PROVIDED DATA START
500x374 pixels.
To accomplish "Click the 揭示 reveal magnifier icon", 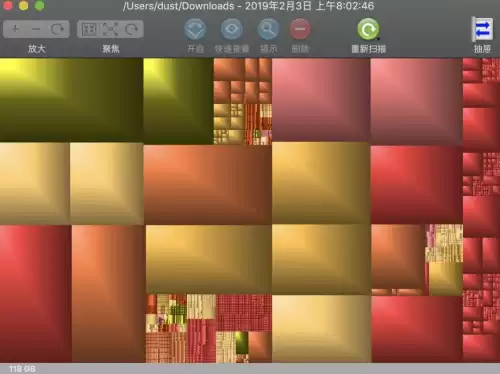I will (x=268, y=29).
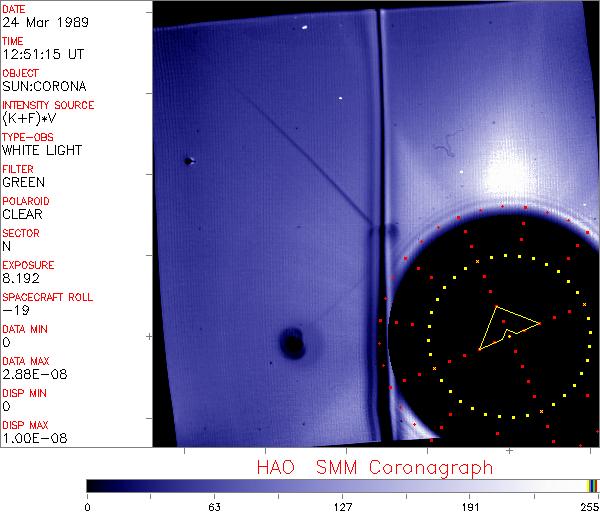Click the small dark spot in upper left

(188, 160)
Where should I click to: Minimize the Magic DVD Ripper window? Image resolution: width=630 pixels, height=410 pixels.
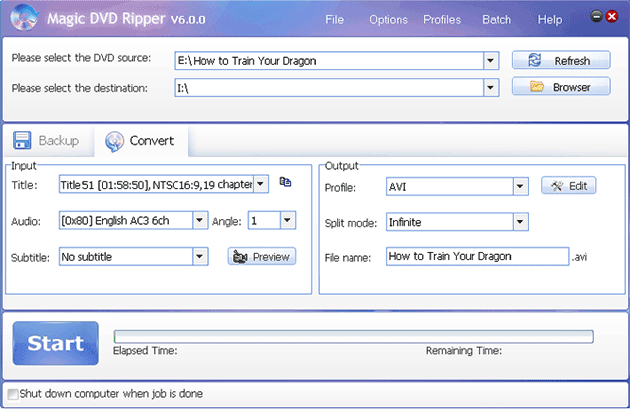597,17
PROVIDED DATA END
• _WHAT IS REQUIRED_: What is needed is an exact restatement of the lines from the line with "Where should I" through the final line of the data, pictures excluded.

• _OUTPUT OF THE EXERCISE_:
Where should I click to: Minimize the Magic DVD Ripper window? Image resolution: width=630 pixels, height=410 pixels.
597,17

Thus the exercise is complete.